What is a placebo-controlled trial?

This type of study means that neither the patient nor the physician knows if the patient has received lithium, the investigational product, or an inactive placebo.

What is the clinical trial testing?

Long COVID is believed to be stemmed from chronic inflammation and lithium has anti-inflammatory actions. That’s why Thomas J. Guttuso Jr., MD, decided to recommend that patients try low-dose lithium for long COVID symptoms.

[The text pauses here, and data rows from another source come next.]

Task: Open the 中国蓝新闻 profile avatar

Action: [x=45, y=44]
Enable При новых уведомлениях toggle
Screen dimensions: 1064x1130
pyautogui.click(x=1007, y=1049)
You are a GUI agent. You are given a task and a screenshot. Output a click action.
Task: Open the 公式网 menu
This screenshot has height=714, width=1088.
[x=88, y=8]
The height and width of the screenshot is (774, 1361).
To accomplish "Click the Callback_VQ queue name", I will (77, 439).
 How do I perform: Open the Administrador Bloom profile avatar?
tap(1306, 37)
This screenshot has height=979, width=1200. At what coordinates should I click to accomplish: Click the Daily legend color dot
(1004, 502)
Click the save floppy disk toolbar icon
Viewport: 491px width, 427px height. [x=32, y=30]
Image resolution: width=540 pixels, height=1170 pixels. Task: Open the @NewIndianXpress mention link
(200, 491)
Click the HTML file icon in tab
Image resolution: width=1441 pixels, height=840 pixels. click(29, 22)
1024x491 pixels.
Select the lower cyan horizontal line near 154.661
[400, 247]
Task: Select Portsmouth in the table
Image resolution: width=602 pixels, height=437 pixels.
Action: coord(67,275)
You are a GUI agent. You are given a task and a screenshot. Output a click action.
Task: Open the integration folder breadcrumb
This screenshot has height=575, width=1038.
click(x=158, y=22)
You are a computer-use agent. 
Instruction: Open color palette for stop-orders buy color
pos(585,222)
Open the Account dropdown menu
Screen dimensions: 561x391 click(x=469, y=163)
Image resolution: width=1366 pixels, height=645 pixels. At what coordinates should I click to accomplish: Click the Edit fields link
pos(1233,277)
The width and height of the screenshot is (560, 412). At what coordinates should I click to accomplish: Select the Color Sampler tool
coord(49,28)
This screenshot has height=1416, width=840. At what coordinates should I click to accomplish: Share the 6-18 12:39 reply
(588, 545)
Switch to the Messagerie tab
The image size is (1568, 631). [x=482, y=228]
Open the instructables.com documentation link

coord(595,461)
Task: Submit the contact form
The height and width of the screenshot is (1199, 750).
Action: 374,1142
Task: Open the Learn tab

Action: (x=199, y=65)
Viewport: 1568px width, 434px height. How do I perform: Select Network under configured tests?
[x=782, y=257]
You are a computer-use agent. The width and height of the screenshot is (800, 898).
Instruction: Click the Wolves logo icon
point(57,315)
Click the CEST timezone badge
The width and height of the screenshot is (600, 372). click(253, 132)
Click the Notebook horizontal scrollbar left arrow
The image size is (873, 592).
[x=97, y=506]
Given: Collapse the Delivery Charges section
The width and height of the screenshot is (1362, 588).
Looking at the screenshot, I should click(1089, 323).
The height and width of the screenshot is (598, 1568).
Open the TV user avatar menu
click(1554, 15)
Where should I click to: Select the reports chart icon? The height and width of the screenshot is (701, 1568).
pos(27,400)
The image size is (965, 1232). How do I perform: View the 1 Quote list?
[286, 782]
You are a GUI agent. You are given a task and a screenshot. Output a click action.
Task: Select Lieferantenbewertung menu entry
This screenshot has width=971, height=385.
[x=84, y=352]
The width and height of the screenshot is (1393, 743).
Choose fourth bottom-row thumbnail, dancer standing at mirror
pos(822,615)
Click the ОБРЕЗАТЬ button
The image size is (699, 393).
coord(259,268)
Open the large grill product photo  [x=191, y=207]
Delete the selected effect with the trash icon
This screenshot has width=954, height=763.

Am I eligible to participate?

Those who are eligible to participate must meet the following criteria:

  • 18 to 80 years old
  • Tested positive for COVID-19
  • Experiencing fatigue and/or brain fog for more than four weeks post COVID-19 infection
  • Has not used tobacco or marijuana products for more than six months
  • Not pregnant or planning to get pregnant over the next five weeks
  • Live within a two-hour drive to Buffalo

What can I expect if I participate?

Those who are eligible will be required to have two office visits at UBMD Neurology, located at 5851 Main Street, Williamsville, NY 14221. Patients will be randomly assigned either investigational product or inactive placebo, which will be taken once daily over the course of five weeks.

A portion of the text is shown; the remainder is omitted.